If this BYOD trend plays out as Gartner has predicted it will, this will mean some major changes in the workplace that could be difficult to implement at first, without causing unnecessary friction.
Whose Device is it Anyway?
It is easy to understand how this can be a welcome and implemented with many different employers – BYOD actually works well with lower infrastructure investments. Using BYOD, organizations can trust and even mandate that all employees take care of their own hardware considerations. If applied alongside UC networks with remote hosting, YOD could mean that many organizations won't need to buy their own equipment anymore.
By the same measure there is another important point that needs to be considered before continuing with this frame of thought. This is the fact that many different organizations are still providing their employees with tablets and smartphones. This raises the question of whether or not this new workforce will be powered by organization owned equipment or personal devices.
It may be possible that they organizations and companies will be supplying these devices, nevertheless they will still have more control over who is allowed to access these networks. This in itself can help to reduce the frequency and quantity of security breaches.
Security Concerns- Will Organizations Still Invest in Hardware?
Concerning network security if companies do include BYOD practices in their employment techniques they do exercise more control over what is accessing their networks. This brings up another question of whether the employees of a company will want to submit their personal devices to corporate regulations, or if they would even want to use company infrastructure.

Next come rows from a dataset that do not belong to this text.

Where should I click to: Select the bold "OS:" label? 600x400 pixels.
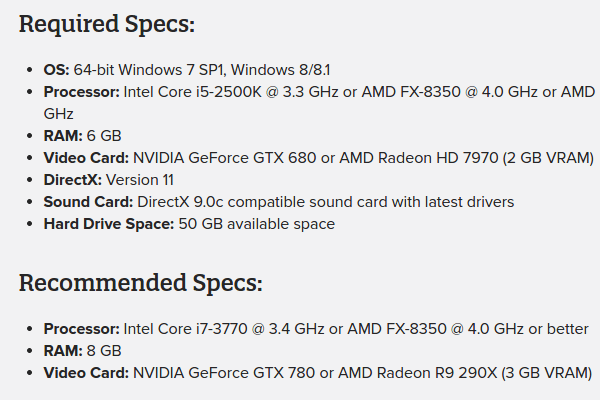(x=56, y=70)
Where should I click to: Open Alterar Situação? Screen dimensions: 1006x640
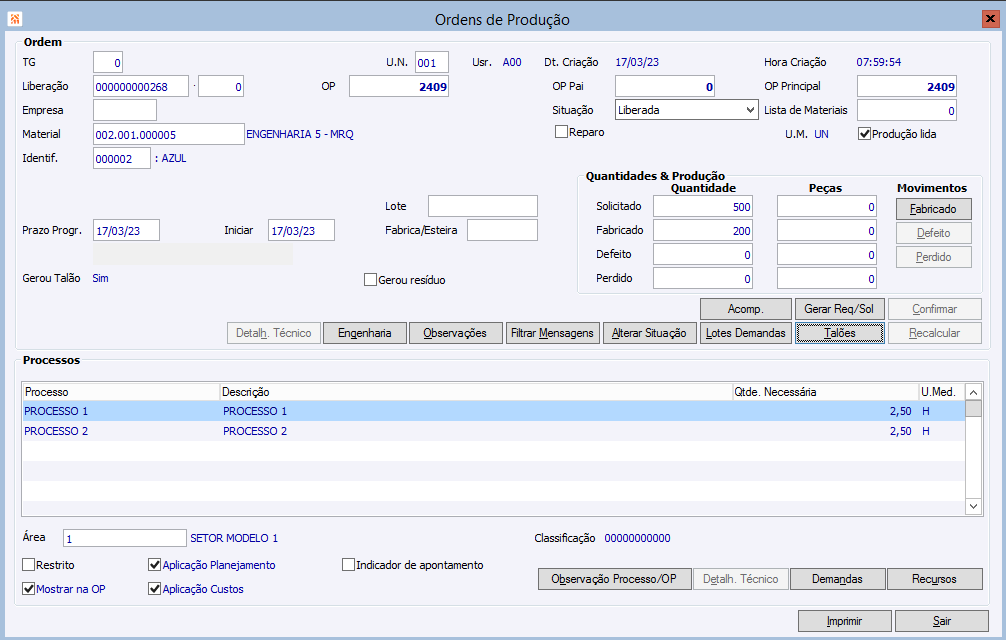coord(649,333)
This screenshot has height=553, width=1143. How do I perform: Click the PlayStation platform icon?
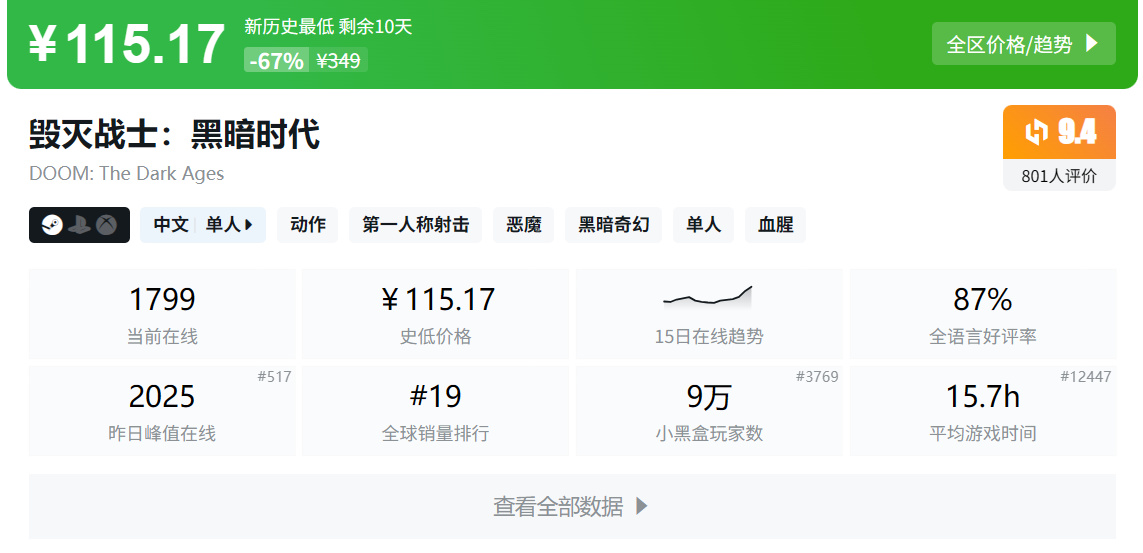point(80,226)
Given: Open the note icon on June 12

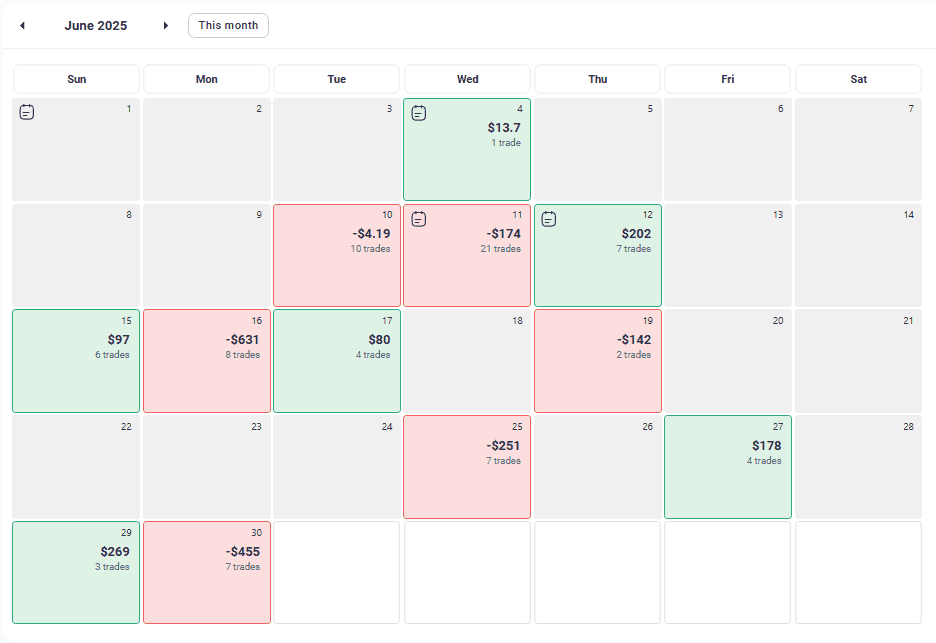Looking at the screenshot, I should coord(549,219).
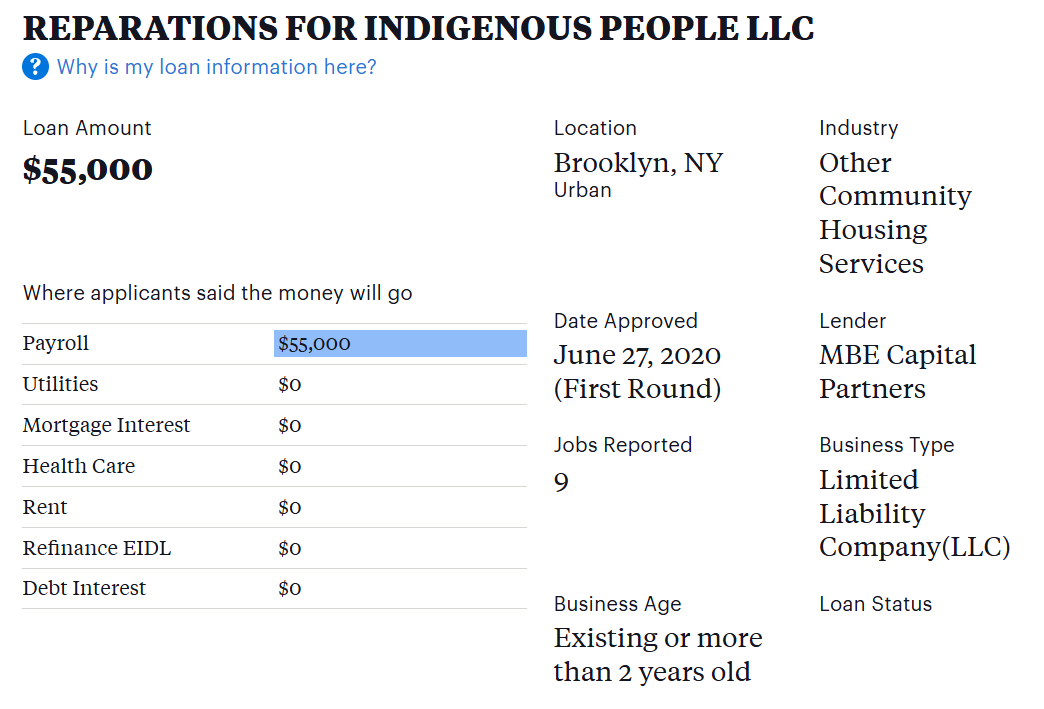
Task: Click the Mortgage Interest row label
Action: [x=106, y=426]
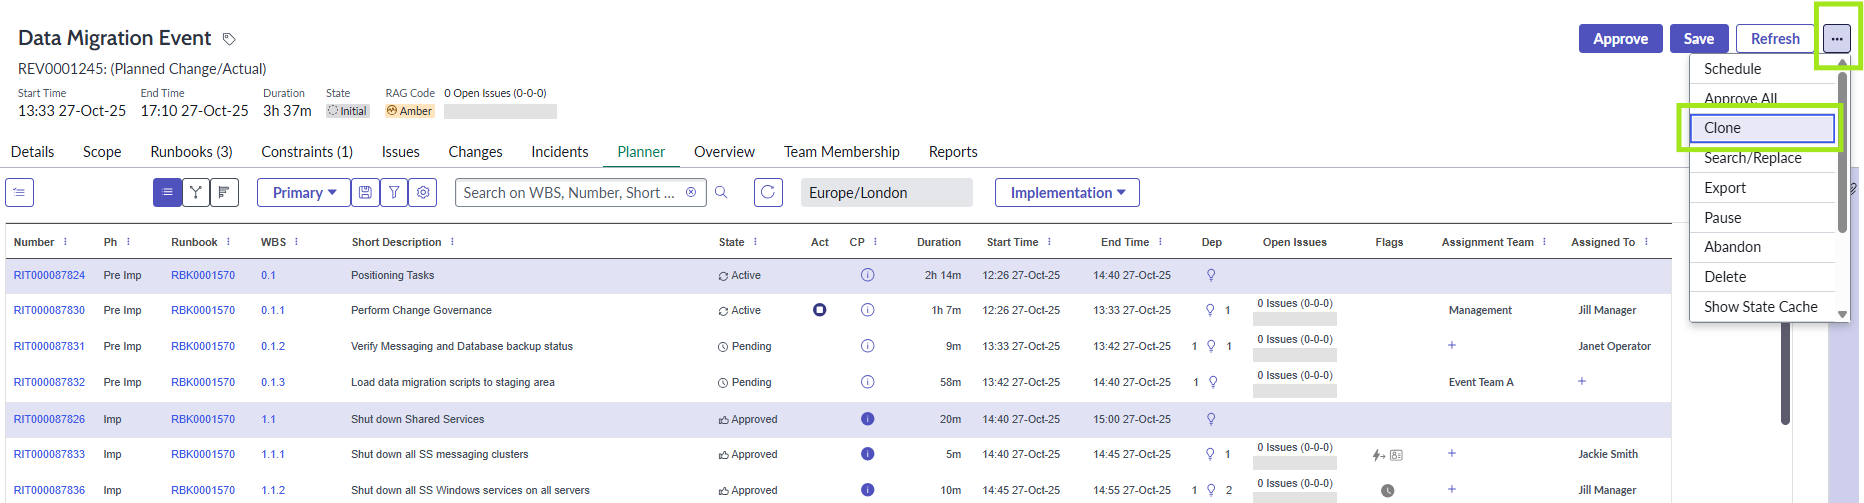This screenshot has height=503, width=1864.
Task: Click the stop action icon for Perform Change Governance
Action: click(819, 310)
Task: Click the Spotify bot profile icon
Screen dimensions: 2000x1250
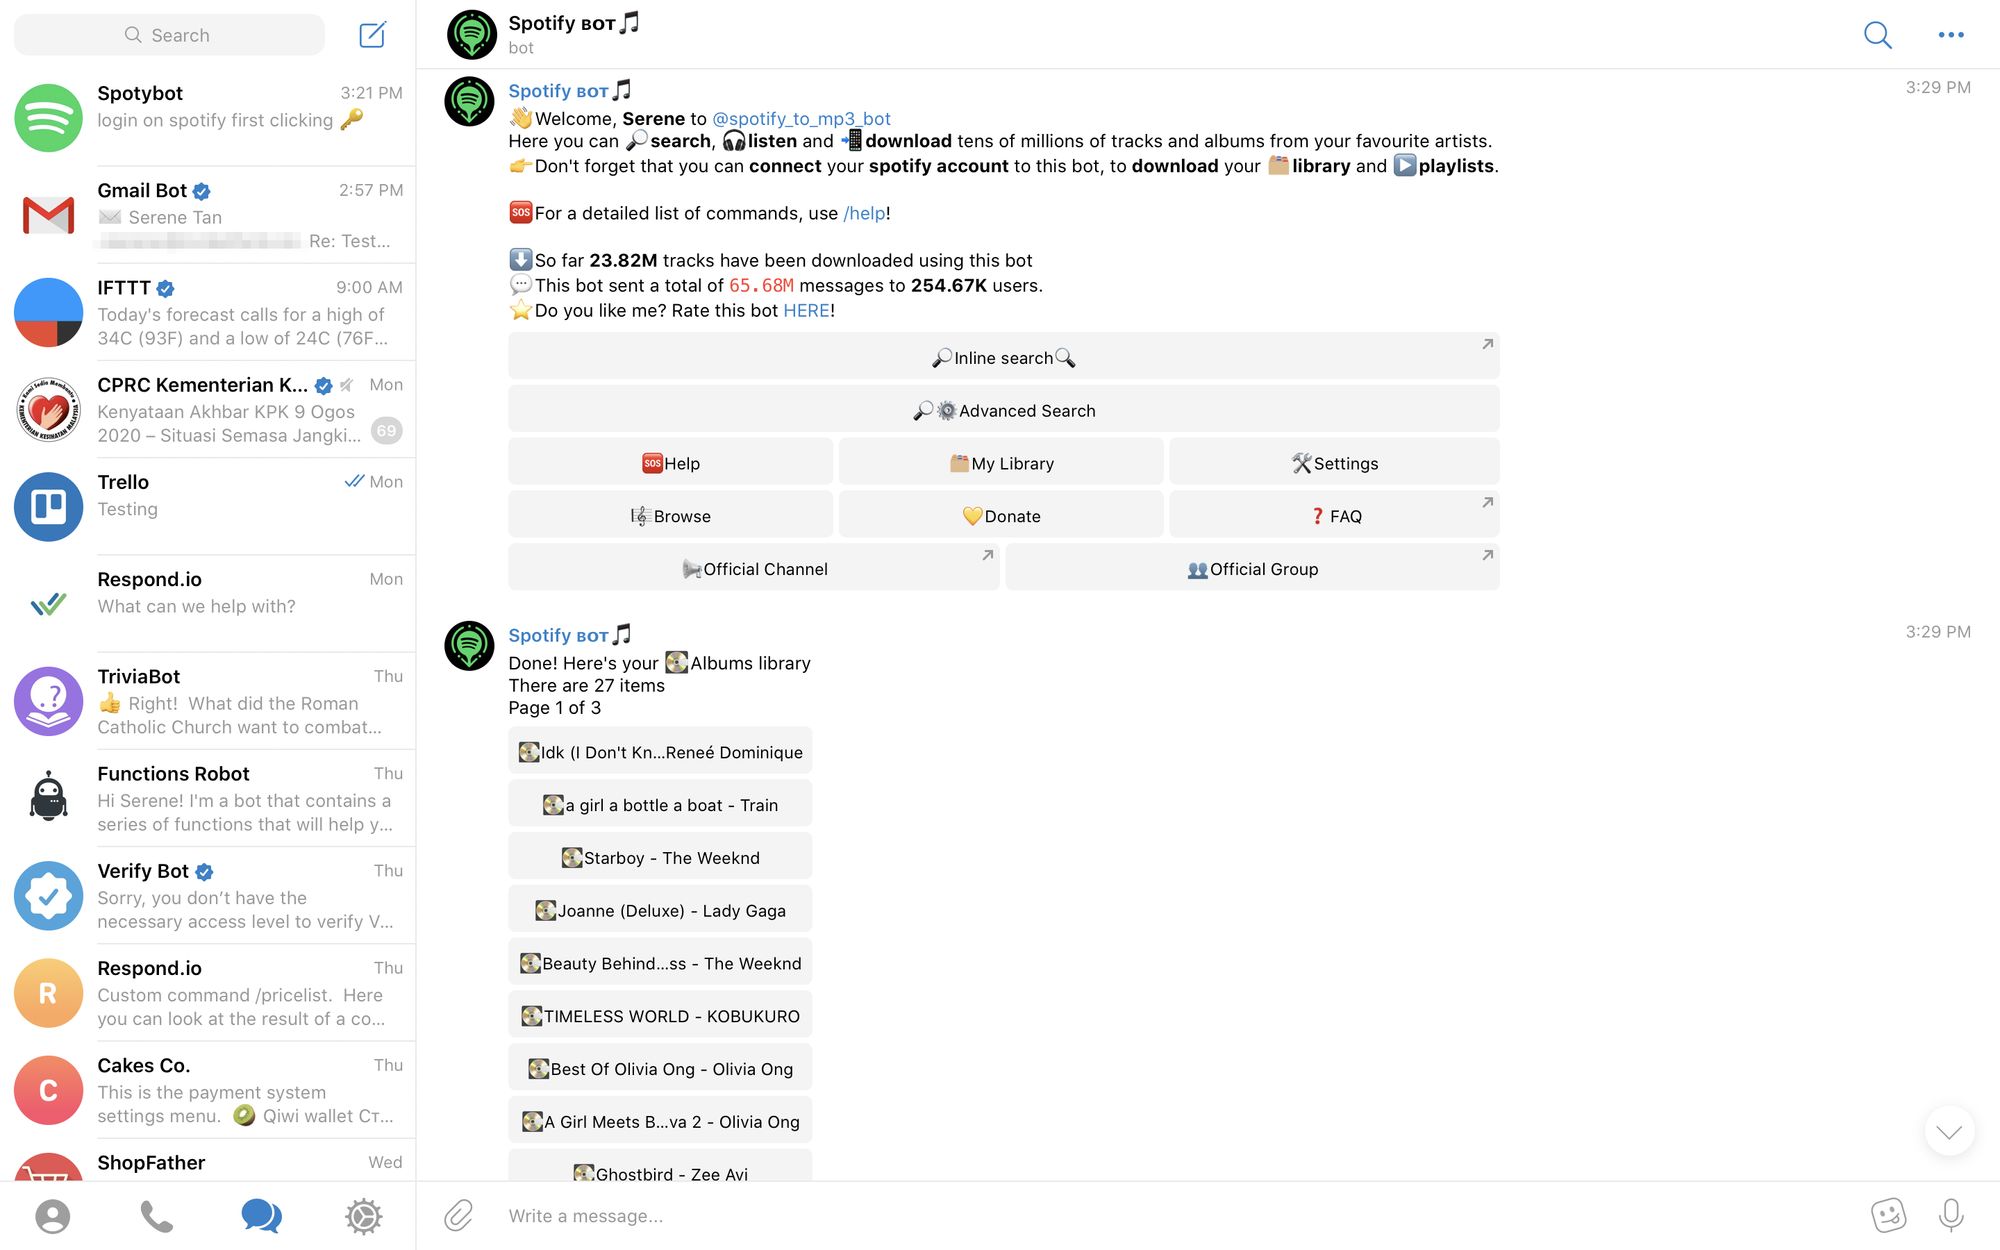Action: click(x=472, y=33)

But as long as there is a threat of hackers targeting personal devices and company networks this will be a persistent concern and one that will cause organizations and to look for better hardware options, like the BYOD.
What Sort of Work's Being Done?
The proponents of a massive BYOD push seem to be prevaricating around the question of whether or not employees can ven process all their work over these devices. While these devices have been found capable of handling all sorts of important organizational tasks, they are still sadly lacking in their capacity to address regular business work like data entry and designs. Whether or not YOD will actually be able to take its place in the workplace as predicted by the Gartner Company, will largely depend on how these devices are developed and created in the near future.
If BYOD is ever able to grow to the capacity that Gartner suggested will really depend on the capacity these devices have to grow or the development of peripheral features or the creation of hybrid devices capable of greater workloads.
The great advances made in software technology is really irrelevant if these devices lack the capacity to operate them.
So, in the end it does seem like a BYOD future is on the horizon – nevertheless, the day that these current options will be able to completely replace the various computers and laptops in use today is still a long way off. It is also unrealistic to assume that the day companies will not have to be maintaining the devices on which their business relies is also far off.
The whole playing field and key players will have to be taken in and upgraded before this dream can be made a reality.